→ **How to complete this task**
Reproduce exactly the final portion of the data: every line from the one containing "The width and height of the screenshot is (1120, 698)." through the last line, inclusive.

● ● ● ● ●

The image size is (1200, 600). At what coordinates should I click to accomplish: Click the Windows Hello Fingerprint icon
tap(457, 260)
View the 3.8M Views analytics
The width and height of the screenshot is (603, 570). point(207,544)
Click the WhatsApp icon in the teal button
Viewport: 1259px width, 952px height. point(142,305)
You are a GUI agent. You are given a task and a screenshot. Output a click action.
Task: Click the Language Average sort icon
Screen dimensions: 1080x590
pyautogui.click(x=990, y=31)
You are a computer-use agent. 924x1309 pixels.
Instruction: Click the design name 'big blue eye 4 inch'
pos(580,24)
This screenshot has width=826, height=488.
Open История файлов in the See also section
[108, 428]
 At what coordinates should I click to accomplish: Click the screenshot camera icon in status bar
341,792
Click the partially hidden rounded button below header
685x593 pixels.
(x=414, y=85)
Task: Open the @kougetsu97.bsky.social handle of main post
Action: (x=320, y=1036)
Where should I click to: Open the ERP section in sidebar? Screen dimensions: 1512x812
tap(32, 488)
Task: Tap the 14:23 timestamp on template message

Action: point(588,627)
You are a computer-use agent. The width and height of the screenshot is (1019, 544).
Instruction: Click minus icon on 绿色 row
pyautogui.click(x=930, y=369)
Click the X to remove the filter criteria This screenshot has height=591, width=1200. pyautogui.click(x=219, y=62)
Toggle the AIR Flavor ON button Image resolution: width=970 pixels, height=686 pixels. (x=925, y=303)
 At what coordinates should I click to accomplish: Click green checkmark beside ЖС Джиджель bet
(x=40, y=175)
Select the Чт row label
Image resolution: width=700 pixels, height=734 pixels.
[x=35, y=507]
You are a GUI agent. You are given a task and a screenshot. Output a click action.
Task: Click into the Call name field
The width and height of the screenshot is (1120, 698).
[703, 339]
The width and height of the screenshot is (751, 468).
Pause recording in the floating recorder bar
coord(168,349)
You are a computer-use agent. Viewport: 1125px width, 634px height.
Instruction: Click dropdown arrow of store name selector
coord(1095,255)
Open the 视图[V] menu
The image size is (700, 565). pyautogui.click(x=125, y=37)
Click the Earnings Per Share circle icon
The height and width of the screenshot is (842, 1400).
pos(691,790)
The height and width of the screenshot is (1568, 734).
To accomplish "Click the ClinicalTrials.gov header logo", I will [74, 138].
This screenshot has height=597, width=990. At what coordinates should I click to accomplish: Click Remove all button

● ● ● ● ●

→ **Solution to this task**
The width and height of the screenshot is (1120, 698).
[703, 339]
The width and height of the screenshot is (751, 468).
Pause recording in the floating recorder bar
coord(168,349)
You are a computer-use agent. Viewport: 1125px width, 634px height.
Instruction: Click dropdown arrow of store name selector
coord(1095,255)
Open the 视图[V] menu
The image size is (700, 565). pyautogui.click(x=125, y=37)
Click the Earnings Per Share circle icon
The height and width of the screenshot is (842, 1400).
pos(691,790)
The height and width of the screenshot is (1568, 734).
To accomplish "Click the ClinicalTrials.gov header logo", I will [74, 138].
This screenshot has height=597, width=990. At what coordinates should I click to accomplish: Click Remove all button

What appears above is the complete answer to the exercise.